Sprint work needs significant strength to cope with reaction forces, which cannot be honed with regular gym work. Try doing some drills with a foam roller first, and then start running. It is recommended that beginners start by sprinting up steep hills around 40 yards long, as this prevents you from over-striding and injuring your hamstrings. You will need to consider the flow of any traffic, lighting if it’s dark, and your safety. You may also need to dress appropriately for both your activity and the weather, and decide on suitable footwear.
Try jogging lightly for at least two minutes on a flat area by the hill, or up and down the hill itself, before doing around ten minutes of stretching. When you’re ready, sprint up the hill five times with about 70% intensity and then rest between each run. If you are new to the sport or out of shape, wait until your third or fourth session before running at such intensity.
Look forward instead of at the ground but don’t lean forward. Instead, stay upright so your feet land under your chest. Then you will notice your strides are shorter when you run, as your feet just step up and don’t come down as hard. Your reaction forces start to decrease, proving running uphill to be the best way to start sprinting. You could even do this on a treadmill if weather conditions prevent you from running outside. Do a hill session twice a week.

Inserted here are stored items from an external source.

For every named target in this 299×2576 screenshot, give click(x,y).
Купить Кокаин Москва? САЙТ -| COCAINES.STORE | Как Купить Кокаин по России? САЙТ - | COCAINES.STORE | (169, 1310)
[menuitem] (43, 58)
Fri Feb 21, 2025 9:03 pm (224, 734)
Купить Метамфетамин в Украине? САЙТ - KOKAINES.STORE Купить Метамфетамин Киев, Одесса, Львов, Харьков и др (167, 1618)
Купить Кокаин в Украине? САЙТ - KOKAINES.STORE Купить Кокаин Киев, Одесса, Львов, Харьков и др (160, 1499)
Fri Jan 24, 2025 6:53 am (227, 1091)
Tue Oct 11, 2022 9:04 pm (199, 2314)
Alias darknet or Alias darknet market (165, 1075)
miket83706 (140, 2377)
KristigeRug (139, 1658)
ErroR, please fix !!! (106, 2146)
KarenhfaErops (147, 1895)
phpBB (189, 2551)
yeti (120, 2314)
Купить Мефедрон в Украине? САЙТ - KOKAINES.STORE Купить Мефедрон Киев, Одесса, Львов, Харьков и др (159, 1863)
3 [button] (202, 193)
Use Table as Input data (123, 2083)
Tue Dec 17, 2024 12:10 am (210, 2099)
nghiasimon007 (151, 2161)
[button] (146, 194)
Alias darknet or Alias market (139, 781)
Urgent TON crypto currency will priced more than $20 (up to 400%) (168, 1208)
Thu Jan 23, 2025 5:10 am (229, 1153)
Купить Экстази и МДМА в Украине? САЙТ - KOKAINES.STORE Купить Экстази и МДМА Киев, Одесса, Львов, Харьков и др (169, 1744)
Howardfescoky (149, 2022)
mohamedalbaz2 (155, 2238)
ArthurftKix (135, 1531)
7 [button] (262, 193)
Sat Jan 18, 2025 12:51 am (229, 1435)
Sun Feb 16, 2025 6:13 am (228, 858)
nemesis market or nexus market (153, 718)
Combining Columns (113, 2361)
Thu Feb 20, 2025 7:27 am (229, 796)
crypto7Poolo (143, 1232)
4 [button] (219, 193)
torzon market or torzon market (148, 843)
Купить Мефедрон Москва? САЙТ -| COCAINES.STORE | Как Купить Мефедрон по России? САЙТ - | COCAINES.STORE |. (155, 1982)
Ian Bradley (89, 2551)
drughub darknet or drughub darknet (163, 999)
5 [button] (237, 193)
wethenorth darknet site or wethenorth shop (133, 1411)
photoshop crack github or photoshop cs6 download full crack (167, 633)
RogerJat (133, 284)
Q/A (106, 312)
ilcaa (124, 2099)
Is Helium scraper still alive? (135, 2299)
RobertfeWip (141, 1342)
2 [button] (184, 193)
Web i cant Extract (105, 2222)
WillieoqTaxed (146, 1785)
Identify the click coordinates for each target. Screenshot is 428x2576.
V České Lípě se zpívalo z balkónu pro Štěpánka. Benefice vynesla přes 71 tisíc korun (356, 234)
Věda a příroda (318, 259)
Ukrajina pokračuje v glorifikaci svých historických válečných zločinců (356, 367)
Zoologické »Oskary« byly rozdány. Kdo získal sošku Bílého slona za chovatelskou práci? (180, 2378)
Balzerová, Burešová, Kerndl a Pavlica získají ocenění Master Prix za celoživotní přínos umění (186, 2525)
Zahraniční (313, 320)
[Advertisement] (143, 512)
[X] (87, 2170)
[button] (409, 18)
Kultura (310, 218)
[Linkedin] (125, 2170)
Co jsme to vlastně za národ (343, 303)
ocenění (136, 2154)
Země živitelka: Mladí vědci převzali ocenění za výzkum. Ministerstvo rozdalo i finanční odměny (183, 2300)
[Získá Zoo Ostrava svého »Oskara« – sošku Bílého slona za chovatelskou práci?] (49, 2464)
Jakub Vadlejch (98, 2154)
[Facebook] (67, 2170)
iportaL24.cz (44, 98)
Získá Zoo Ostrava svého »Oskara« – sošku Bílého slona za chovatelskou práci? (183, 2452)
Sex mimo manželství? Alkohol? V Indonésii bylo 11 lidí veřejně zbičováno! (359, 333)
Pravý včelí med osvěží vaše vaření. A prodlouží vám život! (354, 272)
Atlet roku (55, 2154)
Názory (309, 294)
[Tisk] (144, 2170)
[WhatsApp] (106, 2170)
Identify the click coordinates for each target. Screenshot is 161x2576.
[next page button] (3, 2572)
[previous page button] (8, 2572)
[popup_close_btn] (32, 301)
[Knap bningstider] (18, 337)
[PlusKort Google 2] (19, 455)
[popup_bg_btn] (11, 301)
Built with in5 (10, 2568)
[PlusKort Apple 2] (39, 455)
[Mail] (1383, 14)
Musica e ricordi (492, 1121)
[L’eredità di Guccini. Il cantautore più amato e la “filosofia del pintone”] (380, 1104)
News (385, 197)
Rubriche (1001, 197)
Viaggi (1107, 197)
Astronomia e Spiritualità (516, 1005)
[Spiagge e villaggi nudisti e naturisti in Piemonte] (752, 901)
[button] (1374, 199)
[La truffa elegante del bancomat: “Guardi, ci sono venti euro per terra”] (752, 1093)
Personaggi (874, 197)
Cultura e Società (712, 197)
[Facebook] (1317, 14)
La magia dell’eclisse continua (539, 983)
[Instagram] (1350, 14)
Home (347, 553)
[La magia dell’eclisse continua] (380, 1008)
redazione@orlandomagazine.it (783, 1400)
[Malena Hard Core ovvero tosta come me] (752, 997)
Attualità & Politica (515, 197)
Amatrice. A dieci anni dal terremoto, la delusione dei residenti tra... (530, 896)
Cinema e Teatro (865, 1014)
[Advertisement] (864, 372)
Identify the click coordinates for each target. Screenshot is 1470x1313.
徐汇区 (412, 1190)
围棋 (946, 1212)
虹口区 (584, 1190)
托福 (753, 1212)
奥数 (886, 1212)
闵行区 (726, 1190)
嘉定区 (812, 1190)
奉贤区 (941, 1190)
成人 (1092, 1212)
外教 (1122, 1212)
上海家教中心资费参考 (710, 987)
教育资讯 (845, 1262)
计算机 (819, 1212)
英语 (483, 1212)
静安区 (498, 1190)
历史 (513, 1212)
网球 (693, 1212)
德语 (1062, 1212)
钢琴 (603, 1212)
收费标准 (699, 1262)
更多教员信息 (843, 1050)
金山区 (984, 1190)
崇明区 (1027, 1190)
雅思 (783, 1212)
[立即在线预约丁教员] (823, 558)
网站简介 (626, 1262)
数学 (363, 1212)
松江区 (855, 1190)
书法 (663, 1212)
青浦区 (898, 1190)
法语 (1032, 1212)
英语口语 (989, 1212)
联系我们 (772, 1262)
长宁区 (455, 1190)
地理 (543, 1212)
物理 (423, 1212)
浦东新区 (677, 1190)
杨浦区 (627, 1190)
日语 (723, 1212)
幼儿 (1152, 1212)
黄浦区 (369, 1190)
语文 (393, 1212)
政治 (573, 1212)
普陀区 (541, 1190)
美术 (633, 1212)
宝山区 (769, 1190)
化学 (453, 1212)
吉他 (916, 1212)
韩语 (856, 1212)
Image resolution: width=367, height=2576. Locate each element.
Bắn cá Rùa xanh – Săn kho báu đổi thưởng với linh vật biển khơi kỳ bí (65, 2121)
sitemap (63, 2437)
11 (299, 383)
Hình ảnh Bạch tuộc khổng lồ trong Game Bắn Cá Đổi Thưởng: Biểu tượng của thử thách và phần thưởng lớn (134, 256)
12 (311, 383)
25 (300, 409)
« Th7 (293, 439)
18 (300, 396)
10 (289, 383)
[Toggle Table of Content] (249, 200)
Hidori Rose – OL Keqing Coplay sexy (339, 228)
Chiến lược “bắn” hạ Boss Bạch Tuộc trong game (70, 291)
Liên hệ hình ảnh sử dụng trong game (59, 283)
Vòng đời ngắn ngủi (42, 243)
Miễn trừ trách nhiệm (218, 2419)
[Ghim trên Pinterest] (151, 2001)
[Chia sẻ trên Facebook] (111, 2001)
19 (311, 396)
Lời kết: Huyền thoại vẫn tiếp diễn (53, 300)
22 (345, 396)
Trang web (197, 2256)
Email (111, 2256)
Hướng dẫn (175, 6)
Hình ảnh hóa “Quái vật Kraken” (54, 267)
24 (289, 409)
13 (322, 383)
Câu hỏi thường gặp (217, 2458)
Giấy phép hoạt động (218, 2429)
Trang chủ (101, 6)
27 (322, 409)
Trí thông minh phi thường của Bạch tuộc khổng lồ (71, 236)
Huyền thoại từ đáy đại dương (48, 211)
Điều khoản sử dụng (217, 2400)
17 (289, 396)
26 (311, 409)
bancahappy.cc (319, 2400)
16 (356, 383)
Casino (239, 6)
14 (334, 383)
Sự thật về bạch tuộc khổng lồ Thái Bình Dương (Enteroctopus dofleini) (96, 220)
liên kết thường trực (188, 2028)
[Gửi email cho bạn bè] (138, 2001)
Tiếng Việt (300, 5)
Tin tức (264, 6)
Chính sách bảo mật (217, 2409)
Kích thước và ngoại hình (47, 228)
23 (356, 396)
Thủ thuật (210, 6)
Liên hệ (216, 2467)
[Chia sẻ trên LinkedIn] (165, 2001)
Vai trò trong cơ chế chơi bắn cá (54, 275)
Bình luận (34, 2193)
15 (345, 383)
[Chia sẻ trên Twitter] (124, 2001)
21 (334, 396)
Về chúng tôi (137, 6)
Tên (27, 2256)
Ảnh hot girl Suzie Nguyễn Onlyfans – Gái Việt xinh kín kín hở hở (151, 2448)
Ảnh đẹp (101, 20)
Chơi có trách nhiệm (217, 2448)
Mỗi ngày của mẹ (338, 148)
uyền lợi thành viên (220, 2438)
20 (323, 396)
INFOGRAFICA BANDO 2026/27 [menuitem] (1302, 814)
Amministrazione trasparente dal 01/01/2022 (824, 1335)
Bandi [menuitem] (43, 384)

A track is the most popular place for running training because the marks on it show you how far you have run. The surface is great for shock absorption too, so you can prevent injury to your joints. Jog once or twice around it to warm up before stretching. Choose how far and fast you want to run, and then do your first run at 70% intensity before walking for two minutes. If you can, do your next run at 80% intensity. Keep your first session short, to about four runs, so you don’t injure yourself doing too much too quickly. Jog around to cool down for five minutes afterwards.
Do a sprinting session twice a week, though leave at least 48 hours between sessions to give your body a chance to recover from this high-intensity workout. Soon you will discover improvements in your breathing, running times, and the tone and shape of your body.
If you don’t have a track near you, you could try running on grass, football fields or astroturf. You will need to jog around for at least two minutes to warm up on these.
Pavements are not the best surfaces to run on, as they feel hard underfoot and are the easy option for runners. However, flat car parks or a paved area measuring at least 40 metres might work well. People even run marathons on roads, so doing a few sprints instead could be beneficial.
Wherever you decide to start sprinting, you should test the water to find out which way suits your training program best.